ACTIVITY: Copy out the lines from the one containing "The height and width of the screenshot is (1080, 1920). In" through the one containing "coordinates (96, 246).", including both, and nothing else from the items below.

AVAILABLE RECORDS:
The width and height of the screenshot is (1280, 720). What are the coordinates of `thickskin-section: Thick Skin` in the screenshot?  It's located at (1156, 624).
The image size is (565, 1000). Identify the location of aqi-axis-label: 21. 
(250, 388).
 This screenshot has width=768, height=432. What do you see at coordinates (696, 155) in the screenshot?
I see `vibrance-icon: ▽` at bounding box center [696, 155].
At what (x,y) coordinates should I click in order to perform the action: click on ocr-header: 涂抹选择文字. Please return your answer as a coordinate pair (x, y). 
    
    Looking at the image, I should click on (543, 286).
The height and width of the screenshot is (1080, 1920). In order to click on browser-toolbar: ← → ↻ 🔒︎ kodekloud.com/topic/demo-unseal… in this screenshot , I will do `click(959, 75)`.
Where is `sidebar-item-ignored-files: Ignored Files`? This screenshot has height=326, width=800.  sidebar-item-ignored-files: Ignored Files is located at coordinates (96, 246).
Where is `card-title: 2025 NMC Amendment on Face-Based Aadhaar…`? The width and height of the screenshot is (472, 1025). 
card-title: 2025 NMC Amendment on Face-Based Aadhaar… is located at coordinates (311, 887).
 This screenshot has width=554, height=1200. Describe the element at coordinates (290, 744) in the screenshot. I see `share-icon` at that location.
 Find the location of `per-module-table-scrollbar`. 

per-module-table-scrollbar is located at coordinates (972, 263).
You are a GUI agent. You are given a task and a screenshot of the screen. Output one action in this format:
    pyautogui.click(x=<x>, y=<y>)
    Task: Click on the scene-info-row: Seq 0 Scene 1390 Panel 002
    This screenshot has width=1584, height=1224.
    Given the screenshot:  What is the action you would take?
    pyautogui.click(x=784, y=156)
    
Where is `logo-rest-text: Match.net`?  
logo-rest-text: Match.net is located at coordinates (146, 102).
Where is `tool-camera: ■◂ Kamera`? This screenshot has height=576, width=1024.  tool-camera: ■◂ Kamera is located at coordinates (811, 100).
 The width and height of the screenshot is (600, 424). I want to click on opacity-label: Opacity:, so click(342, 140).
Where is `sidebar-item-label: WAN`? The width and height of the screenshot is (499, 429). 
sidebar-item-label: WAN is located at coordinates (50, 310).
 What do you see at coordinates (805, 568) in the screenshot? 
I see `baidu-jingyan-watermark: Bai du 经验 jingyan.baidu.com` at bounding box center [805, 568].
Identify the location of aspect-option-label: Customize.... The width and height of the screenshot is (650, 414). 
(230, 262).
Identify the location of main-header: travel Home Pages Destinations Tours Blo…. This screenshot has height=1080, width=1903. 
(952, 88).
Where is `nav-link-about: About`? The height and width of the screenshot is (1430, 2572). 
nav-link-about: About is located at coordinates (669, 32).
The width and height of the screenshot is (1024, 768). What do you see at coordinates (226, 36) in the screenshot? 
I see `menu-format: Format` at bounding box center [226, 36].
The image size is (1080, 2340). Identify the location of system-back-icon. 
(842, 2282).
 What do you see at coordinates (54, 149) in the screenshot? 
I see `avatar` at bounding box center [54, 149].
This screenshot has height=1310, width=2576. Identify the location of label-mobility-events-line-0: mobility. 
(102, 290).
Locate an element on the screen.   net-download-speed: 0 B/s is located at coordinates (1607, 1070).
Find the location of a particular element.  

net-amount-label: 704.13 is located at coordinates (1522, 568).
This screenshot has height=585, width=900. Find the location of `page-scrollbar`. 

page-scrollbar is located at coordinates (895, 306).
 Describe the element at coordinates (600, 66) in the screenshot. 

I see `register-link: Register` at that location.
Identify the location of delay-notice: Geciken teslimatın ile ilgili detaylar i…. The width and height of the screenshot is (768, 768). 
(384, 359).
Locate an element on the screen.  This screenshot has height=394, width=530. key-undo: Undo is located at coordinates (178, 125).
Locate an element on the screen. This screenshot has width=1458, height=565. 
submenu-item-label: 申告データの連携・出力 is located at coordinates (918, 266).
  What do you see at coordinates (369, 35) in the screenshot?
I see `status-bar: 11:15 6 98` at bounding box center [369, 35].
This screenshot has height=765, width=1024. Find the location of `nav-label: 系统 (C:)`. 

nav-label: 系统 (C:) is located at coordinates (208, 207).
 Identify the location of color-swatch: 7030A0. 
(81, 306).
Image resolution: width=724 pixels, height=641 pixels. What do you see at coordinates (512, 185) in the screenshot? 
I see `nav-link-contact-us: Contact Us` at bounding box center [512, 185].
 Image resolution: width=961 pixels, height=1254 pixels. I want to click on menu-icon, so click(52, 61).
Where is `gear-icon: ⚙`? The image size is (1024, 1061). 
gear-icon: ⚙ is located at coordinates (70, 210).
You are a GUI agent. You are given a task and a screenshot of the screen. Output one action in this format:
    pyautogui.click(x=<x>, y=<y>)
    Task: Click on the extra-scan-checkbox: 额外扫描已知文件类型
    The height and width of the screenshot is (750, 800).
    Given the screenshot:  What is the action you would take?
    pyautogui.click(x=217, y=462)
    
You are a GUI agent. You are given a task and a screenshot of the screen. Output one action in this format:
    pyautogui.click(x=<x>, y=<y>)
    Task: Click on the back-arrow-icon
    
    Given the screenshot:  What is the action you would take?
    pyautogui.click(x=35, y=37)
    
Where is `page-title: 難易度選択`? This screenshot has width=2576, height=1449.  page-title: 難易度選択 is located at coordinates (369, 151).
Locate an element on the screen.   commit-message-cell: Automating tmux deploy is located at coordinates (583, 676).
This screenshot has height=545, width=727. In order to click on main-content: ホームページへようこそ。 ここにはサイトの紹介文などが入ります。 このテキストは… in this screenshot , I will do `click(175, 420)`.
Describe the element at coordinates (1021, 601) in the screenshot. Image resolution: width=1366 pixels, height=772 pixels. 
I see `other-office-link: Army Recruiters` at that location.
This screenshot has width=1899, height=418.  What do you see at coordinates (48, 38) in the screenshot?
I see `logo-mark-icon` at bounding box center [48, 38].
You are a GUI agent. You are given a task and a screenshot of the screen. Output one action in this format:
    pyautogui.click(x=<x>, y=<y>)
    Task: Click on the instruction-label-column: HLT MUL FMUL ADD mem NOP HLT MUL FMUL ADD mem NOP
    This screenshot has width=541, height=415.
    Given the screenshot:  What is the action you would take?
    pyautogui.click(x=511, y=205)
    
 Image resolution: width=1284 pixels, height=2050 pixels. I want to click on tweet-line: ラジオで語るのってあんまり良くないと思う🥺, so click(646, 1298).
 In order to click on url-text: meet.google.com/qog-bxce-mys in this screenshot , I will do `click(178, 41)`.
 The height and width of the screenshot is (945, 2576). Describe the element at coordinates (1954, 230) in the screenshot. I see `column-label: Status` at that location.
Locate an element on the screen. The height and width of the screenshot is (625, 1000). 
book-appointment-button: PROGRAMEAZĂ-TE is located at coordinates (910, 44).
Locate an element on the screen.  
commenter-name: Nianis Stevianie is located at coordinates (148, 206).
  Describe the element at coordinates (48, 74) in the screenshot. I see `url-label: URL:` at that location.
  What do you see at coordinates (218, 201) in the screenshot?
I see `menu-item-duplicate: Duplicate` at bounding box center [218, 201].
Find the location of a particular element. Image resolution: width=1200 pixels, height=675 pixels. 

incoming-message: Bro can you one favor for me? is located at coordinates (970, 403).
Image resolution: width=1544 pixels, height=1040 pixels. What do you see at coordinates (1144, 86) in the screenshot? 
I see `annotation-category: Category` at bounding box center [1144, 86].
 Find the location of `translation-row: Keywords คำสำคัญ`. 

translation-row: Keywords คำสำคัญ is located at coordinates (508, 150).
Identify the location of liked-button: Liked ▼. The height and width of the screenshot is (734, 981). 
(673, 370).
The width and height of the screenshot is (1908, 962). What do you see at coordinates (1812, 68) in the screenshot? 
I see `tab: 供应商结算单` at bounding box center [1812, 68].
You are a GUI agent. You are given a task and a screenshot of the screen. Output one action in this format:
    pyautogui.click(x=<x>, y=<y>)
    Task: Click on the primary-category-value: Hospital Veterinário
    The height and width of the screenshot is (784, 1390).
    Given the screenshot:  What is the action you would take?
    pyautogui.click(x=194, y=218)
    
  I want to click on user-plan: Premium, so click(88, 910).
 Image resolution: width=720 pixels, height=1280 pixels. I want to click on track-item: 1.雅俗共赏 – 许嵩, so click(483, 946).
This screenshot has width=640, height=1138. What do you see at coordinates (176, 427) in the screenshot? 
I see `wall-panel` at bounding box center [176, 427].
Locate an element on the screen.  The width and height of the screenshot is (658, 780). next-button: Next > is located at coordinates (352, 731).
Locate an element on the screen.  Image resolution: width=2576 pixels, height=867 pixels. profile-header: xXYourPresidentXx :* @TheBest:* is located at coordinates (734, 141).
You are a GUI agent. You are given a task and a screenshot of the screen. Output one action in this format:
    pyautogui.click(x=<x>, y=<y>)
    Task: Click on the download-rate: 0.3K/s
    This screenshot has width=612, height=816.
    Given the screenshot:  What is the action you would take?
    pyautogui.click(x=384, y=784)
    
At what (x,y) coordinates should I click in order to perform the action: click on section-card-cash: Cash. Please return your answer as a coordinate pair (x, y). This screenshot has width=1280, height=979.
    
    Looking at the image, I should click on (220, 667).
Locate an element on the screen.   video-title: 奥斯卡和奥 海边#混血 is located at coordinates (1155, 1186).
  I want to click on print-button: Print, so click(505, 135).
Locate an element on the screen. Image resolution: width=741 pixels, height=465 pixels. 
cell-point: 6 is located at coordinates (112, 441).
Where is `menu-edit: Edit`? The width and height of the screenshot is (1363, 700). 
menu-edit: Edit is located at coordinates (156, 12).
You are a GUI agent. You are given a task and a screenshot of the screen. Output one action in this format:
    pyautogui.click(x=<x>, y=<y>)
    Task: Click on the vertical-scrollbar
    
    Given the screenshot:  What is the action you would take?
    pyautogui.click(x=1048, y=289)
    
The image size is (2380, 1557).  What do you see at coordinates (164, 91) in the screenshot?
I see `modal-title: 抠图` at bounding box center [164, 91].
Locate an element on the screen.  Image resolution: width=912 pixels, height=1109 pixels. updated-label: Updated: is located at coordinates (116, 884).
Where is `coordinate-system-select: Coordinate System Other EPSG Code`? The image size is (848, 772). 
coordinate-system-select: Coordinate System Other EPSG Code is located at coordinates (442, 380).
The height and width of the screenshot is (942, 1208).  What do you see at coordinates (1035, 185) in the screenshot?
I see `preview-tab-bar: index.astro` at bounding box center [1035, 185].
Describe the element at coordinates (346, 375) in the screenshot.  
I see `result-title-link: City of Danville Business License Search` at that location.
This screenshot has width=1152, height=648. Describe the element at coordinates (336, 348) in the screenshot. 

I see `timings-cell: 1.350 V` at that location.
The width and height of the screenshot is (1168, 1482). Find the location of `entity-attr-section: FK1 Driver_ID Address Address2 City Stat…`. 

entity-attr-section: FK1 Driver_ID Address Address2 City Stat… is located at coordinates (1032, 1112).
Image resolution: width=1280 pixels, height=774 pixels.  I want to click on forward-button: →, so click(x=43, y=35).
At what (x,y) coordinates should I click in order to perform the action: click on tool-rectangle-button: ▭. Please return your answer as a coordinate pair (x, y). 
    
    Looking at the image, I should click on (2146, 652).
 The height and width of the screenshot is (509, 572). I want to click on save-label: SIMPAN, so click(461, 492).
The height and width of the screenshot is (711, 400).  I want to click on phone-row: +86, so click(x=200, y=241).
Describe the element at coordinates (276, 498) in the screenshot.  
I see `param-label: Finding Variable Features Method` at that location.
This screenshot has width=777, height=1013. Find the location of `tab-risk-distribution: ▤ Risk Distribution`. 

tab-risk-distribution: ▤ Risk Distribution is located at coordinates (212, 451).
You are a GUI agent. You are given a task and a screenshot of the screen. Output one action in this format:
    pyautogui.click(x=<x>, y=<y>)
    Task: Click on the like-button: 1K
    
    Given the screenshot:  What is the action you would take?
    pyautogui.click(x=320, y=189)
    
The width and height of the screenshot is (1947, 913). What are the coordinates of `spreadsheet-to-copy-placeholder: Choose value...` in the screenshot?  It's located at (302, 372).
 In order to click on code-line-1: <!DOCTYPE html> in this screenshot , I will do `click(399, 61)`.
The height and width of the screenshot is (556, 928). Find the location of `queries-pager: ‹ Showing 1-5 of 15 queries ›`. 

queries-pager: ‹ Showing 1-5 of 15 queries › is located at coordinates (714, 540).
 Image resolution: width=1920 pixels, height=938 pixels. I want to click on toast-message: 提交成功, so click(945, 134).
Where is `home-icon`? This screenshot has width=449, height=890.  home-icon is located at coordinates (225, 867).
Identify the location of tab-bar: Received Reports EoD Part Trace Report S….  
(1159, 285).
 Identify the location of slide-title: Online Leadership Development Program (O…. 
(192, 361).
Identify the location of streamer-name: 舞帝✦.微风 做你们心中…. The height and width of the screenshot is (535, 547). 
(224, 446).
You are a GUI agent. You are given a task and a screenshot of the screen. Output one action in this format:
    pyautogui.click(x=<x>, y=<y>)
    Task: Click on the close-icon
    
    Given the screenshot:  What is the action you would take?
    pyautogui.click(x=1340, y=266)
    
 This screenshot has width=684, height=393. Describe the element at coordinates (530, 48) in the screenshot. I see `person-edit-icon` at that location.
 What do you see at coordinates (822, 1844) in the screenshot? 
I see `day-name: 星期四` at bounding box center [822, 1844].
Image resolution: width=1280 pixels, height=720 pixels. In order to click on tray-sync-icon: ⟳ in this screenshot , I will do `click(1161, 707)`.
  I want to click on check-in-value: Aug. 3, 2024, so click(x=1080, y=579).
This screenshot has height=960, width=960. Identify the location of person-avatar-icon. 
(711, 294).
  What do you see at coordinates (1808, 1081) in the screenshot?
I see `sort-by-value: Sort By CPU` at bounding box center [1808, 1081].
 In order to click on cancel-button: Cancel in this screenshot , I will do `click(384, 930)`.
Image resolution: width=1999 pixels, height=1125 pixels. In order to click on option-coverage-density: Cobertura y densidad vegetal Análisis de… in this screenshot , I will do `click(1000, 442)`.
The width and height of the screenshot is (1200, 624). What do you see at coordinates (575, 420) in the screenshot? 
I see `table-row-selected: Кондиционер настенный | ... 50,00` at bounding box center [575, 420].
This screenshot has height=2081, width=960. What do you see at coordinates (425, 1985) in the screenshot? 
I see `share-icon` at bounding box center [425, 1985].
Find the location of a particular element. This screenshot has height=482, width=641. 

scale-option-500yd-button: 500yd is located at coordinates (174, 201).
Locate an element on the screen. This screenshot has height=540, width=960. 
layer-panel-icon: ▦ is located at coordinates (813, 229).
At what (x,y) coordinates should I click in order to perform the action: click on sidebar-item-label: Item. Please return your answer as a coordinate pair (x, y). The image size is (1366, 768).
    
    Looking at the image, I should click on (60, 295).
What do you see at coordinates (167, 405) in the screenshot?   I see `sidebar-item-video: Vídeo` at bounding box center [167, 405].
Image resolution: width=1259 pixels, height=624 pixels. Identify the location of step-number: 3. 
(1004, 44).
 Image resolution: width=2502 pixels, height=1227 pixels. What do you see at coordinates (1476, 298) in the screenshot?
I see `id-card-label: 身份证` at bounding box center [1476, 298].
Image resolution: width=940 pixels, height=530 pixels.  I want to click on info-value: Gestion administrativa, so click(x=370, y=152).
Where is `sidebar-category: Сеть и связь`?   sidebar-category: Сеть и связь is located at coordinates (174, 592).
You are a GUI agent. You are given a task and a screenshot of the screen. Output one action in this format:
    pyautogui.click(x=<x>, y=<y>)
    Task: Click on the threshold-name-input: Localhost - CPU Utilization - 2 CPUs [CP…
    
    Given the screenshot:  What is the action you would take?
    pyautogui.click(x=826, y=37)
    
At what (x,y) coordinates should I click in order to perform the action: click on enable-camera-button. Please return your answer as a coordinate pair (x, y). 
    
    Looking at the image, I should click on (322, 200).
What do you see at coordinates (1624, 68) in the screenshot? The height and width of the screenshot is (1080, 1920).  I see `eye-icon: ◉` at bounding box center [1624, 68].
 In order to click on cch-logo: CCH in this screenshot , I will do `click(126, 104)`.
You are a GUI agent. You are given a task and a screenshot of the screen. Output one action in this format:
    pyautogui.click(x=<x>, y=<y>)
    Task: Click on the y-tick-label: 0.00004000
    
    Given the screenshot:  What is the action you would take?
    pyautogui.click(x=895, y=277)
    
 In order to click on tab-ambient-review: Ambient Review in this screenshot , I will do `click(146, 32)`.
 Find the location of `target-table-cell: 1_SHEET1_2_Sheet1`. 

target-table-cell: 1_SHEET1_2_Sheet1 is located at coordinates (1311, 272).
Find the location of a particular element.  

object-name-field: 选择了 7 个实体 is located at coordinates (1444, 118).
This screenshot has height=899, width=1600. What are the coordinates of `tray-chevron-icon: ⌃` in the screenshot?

EXERCISE ANSWER:
The height and width of the screenshot is (1080, 1920). In order to click on browser-toolbar: ← → ↻ 🔒︎ kodekloud.com/topic/demo-unseal… in this screenshot , I will do `click(959, 75)`.
Where is `sidebar-item-ignored-files: Ignored Files`? This screenshot has height=326, width=800.  sidebar-item-ignored-files: Ignored Files is located at coordinates (96, 246).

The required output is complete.